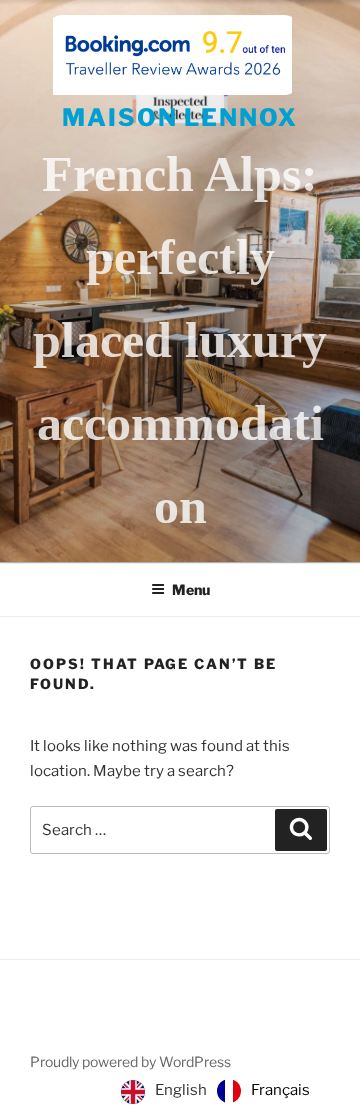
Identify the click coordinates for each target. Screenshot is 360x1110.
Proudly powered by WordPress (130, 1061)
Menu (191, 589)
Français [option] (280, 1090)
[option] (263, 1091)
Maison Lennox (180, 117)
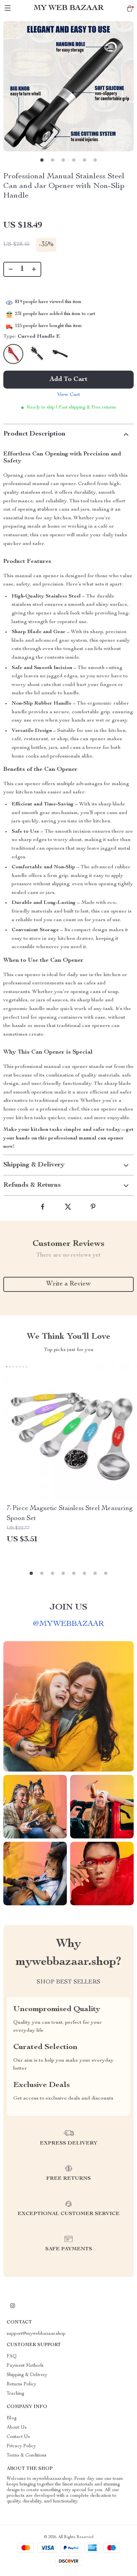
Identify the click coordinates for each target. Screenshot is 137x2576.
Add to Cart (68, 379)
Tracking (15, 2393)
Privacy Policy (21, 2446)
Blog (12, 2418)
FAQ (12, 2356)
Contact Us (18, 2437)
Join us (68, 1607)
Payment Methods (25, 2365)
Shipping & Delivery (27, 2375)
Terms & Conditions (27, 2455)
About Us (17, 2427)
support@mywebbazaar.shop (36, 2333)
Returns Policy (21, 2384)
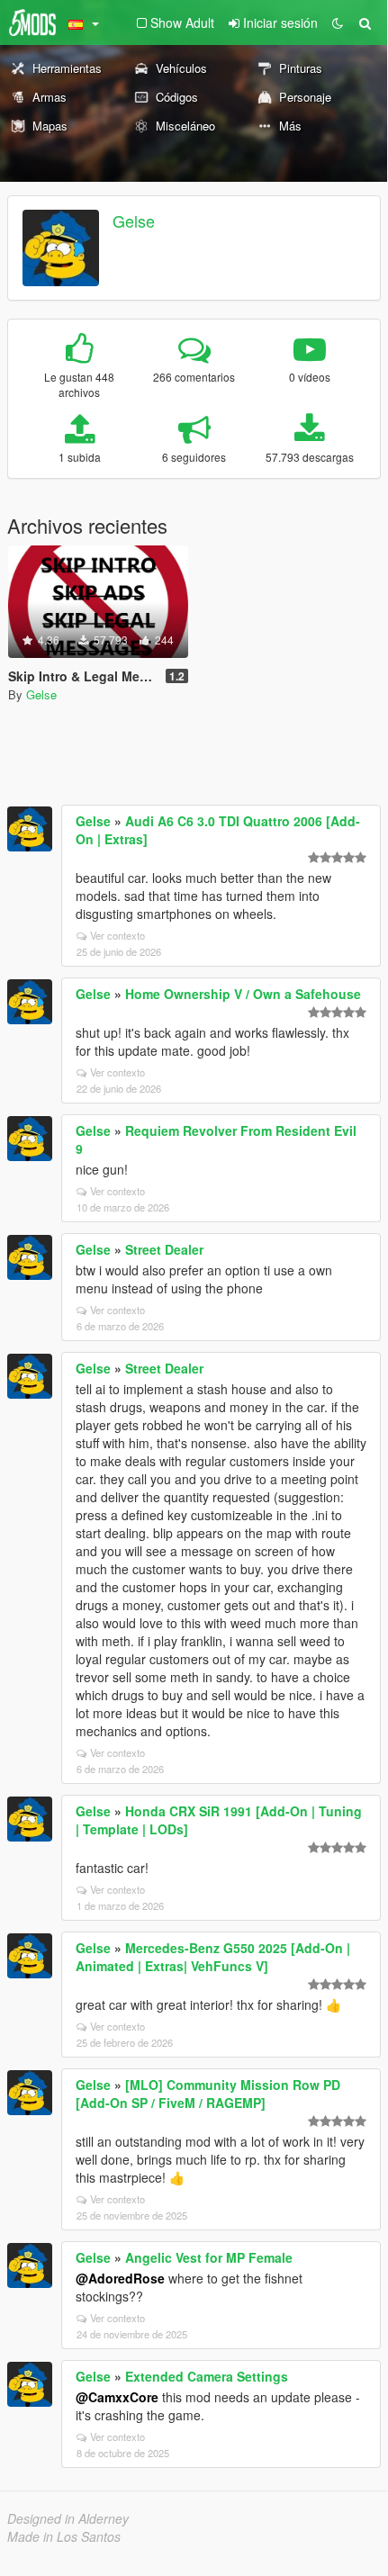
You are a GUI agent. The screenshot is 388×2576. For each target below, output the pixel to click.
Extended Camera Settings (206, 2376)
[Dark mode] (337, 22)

---

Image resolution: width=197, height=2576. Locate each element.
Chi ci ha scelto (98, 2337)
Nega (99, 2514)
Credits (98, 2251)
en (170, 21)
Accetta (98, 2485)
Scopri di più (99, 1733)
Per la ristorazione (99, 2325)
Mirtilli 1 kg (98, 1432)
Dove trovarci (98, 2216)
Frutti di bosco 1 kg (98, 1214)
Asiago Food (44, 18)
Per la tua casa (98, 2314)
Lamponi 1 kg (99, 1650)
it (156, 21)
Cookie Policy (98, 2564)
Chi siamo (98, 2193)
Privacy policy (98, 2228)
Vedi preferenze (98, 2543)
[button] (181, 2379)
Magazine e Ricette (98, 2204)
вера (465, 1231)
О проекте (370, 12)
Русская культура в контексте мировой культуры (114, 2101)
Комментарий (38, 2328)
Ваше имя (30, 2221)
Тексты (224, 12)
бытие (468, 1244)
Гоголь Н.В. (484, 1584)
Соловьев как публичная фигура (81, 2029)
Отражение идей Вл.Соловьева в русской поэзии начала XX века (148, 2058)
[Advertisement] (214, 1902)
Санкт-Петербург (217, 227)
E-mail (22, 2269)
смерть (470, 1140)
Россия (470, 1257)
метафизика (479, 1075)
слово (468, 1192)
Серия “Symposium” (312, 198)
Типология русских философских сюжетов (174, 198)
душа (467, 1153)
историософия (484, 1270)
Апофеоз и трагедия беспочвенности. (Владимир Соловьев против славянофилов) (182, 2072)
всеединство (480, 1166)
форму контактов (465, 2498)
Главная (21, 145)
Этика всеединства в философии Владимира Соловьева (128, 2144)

**TRY IT:** In the listing above, find the line containing "историософия (484, 1270)" and the line containing "Этика всеединства в", then repeat those two lines and everything between them exactly.

**SOLUTION BELOW:**
историософия (484, 1270)
Апофеоз и трагедия беспочвенности. (Владимир Соловьев против славянофилов) (182, 2072)
всеединство (480, 1166)
форму контактов (465, 2498)
Главная (21, 145)
Этика всеединства в философии Владимира Соловьева (128, 2144)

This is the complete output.